[Pixel coordinate grounding data]

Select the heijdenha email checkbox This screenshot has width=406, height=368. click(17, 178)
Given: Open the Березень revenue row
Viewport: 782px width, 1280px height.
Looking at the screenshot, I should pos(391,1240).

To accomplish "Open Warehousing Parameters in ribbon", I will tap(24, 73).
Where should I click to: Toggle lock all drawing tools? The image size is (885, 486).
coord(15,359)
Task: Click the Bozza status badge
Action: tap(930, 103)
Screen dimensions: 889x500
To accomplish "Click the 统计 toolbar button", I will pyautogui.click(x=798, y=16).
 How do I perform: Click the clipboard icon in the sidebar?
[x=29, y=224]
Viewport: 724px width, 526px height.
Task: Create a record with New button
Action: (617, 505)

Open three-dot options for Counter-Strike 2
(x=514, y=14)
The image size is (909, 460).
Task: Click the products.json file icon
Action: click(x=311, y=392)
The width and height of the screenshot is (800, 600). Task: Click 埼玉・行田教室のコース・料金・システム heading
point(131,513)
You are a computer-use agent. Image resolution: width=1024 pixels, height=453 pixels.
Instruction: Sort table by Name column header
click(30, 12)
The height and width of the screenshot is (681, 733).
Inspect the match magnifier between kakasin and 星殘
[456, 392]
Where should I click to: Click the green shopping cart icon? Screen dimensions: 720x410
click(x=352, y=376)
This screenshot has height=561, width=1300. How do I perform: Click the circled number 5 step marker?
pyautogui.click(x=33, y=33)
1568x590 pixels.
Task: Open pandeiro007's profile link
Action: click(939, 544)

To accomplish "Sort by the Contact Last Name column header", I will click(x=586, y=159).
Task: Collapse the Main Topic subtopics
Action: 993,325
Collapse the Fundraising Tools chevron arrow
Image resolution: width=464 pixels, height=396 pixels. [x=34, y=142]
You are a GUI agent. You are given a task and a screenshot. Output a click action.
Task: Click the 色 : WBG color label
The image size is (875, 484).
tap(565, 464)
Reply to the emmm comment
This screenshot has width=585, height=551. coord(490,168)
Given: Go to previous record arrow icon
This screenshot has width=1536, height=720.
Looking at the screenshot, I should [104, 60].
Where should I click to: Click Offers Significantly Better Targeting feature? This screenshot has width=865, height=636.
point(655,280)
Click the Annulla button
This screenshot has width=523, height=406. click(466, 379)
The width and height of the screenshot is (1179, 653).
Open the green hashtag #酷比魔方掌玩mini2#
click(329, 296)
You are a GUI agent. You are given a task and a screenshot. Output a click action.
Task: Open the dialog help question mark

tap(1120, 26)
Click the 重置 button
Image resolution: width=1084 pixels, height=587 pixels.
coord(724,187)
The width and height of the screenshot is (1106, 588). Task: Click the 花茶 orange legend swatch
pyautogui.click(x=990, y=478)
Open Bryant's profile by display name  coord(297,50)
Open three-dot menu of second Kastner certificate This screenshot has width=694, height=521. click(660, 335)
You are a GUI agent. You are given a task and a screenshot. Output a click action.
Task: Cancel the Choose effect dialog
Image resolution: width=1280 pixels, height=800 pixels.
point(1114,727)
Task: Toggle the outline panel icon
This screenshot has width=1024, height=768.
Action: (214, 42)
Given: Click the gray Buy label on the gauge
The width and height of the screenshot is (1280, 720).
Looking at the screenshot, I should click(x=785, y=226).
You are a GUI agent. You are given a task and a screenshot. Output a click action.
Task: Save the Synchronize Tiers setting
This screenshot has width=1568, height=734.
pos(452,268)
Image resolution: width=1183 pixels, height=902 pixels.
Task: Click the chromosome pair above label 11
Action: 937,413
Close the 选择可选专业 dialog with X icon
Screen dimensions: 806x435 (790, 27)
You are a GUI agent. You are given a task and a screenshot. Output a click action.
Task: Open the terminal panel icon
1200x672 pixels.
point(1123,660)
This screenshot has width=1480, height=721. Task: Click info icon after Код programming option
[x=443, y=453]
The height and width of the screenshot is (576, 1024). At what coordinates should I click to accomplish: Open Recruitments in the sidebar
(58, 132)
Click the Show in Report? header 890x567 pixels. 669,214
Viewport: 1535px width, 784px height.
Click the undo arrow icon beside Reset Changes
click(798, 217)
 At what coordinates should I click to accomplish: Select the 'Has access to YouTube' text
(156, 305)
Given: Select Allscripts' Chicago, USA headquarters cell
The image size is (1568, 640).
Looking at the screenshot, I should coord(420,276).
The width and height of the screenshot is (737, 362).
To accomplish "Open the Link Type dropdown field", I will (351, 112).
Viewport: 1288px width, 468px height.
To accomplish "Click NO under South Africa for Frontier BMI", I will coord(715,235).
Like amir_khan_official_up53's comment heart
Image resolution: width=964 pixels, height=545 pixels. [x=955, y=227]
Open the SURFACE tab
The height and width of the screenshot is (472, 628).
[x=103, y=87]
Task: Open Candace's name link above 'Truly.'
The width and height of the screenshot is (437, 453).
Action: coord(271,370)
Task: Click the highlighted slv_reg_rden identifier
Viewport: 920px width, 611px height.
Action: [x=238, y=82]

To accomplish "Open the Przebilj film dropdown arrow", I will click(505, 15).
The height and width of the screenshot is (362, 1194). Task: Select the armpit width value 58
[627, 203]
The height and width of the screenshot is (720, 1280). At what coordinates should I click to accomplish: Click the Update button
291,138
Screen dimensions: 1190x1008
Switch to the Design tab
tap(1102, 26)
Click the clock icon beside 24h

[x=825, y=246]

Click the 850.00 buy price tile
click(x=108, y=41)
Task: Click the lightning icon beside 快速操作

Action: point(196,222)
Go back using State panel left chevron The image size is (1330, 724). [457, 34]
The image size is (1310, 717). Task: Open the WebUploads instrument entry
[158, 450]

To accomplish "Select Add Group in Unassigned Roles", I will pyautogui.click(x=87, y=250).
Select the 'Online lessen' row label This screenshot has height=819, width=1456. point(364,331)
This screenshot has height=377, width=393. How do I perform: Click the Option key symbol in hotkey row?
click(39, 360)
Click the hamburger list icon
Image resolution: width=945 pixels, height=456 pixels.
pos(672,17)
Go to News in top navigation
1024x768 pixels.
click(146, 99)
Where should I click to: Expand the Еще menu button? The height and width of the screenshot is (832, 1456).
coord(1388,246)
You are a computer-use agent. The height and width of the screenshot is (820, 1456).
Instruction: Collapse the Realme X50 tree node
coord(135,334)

- **What you should do**
Every entry should be restated word for word.

- **Output of the exercise**
Select the heijdenha email checkbox This screenshot has width=406, height=368. click(17, 178)
Given: Open the Березень revenue row
Viewport: 782px width, 1280px height.
Looking at the screenshot, I should pos(391,1240).

To accomplish "Open Warehousing Parameters in ribbon", I will tap(24, 73).
Where should I click to: Toggle lock all drawing tools? The image size is (885, 486).
coord(15,359)
Task: Click the Bozza status badge
Action: tap(930, 103)
Screen dimensions: 889x500
To accomplish "Click the 统计 toolbar button", I will pyautogui.click(x=798, y=16).
 How do I perform: Click the clipboard icon in the sidebar?
[x=29, y=224]
Viewport: 724px width, 526px height.
Task: Create a record with New button
Action: (617, 505)

Open three-dot options for Counter-Strike 2
(x=514, y=14)
The image size is (909, 460).
Task: Click the products.json file icon
Action: click(x=311, y=392)
The width and height of the screenshot is (800, 600). Task: Click 埼玉・行田教室のコース・料金・システム heading
point(131,513)
You are a computer-use agent. Image resolution: width=1024 pixels, height=453 pixels.
Instruction: Sort table by Name column header
click(30, 12)
The height and width of the screenshot is (681, 733).
Inspect the match magnifier between kakasin and 星殘
[456, 392]
Where should I click to: Click the green shopping cart icon? Screen dimensions: 720x410
click(x=352, y=376)
This screenshot has height=561, width=1300. How do I perform: Click the circled number 5 step marker?
pyautogui.click(x=33, y=33)
1568x590 pixels.
Task: Open pandeiro007's profile link
Action: click(939, 544)

To accomplish "Sort by the Contact Last Name column header", I will click(x=586, y=159).
Task: Collapse the Main Topic subtopics
Action: 993,325
Collapse the Fundraising Tools chevron arrow
Image resolution: width=464 pixels, height=396 pixels. [x=34, y=142]
You are a GUI agent. You are given a task and a screenshot. Output a click action.
Task: Click the 色 : WBG color label
The image size is (875, 484).
tap(565, 464)
Reply to the emmm comment
This screenshot has width=585, height=551. coord(490,168)
Given: Go to previous record arrow icon
This screenshot has width=1536, height=720.
Looking at the screenshot, I should [104, 60].
Where should I click to: Click Offers Significantly Better Targeting feature? This screenshot has width=865, height=636.
point(655,280)
Click the Annulla button
This screenshot has width=523, height=406. click(466, 379)
The width and height of the screenshot is (1179, 653).
Open the green hashtag #酷比魔方掌玩mini2#
click(329, 296)
You are a GUI agent. You are given a task and a screenshot. Output a click action.
Task: Open the dialog help question mark

tap(1120, 26)
Click the 重置 button
Image resolution: width=1084 pixels, height=587 pixels.
coord(724,187)
The width and height of the screenshot is (1106, 588). Task: Click the 花茶 orange legend swatch
pyautogui.click(x=990, y=478)
Open Bryant's profile by display name  coord(297,50)
Open three-dot menu of second Kastner certificate This screenshot has width=694, height=521. click(660, 335)
You are a GUI agent. You are given a task and a screenshot. Output a click action.
Task: Cancel the Choose effect dialog
Image resolution: width=1280 pixels, height=800 pixels.
point(1114,727)
Task: Toggle the outline panel icon
This screenshot has width=1024, height=768.
Action: (214, 42)
Given: Click the gray Buy label on the gauge
The width and height of the screenshot is (1280, 720).
Looking at the screenshot, I should click(x=785, y=226).
You are a GUI agent. You are given a task and a screenshot. Output a click action.
Task: Save the Synchronize Tiers setting
This screenshot has width=1568, height=734.
pos(452,268)
Image resolution: width=1183 pixels, height=902 pixels.
Task: Click the chromosome pair above label 11
Action: 937,413
Close the 选择可选专业 dialog with X icon
Screen dimensions: 806x435 (790, 27)
You are a GUI agent. You are given a task and a screenshot. Output a click action.
Task: Open the terminal panel icon
1200x672 pixels.
point(1123,660)
This screenshot has width=1480, height=721. Task: Click info icon after Код programming option
[x=443, y=453]
The height and width of the screenshot is (576, 1024). At what coordinates should I click to accomplish: Open Recruitments in the sidebar
(58, 132)
Click the Show in Report? header 890x567 pixels. 669,214
Viewport: 1535px width, 784px height.
Click the undo arrow icon beside Reset Changes
click(798, 217)
 At what coordinates should I click to accomplish: Select the 'Has access to YouTube' text
(156, 305)
Given: Select Allscripts' Chicago, USA headquarters cell
The image size is (1568, 640).
Looking at the screenshot, I should coord(420,276).
The width and height of the screenshot is (737, 362).
To accomplish "Open the Link Type dropdown field", I will (351, 112).
Viewport: 1288px width, 468px height.
To accomplish "Click NO under South Africa for Frontier BMI", I will coord(715,235).
Like amir_khan_official_up53's comment heart
Image resolution: width=964 pixels, height=545 pixels. [x=955, y=227]
Open the SURFACE tab
The height and width of the screenshot is (472, 628).
[x=103, y=87]
Task: Open Candace's name link above 'Truly.'
The width and height of the screenshot is (437, 453).
Action: coord(271,370)
Task: Click the highlighted slv_reg_rden identifier
Viewport: 920px width, 611px height.
Action: [x=238, y=82]

To accomplish "Open the Przebilj film dropdown arrow", I will click(505, 15).
The height and width of the screenshot is (362, 1194). Task: Select the armpit width value 58
[627, 203]
The height and width of the screenshot is (720, 1280). At what coordinates should I click to accomplish: Click the Update button
291,138
Screen dimensions: 1190x1008
Switch to the Design tab
tap(1102, 26)
Click the clock icon beside 24h

[x=825, y=246]

Click the 850.00 buy price tile
click(x=108, y=41)
Task: Click the lightning icon beside 快速操作

Action: point(196,222)
Go back using State panel left chevron The image size is (1330, 724). [457, 34]
The image size is (1310, 717). Task: Open the WebUploads instrument entry
[158, 450]

To accomplish "Select Add Group in Unassigned Roles", I will pyautogui.click(x=87, y=250).
Select the 'Online lessen' row label This screenshot has height=819, width=1456. point(364,331)
This screenshot has height=377, width=393. How do I perform: Click the Option key symbol in hotkey row?
click(39, 360)
Click the hamburger list icon
Image resolution: width=945 pixels, height=456 pixels.
pos(672,17)
Go to News in top navigation
1024x768 pixels.
click(146, 99)
Where should I click to: Expand the Еще menu button? The height and width of the screenshot is (832, 1456).
coord(1388,246)
You are a computer-use agent. The height and width of the screenshot is (820, 1456).
Instruction: Collapse the Realme X50 tree node
coord(135,334)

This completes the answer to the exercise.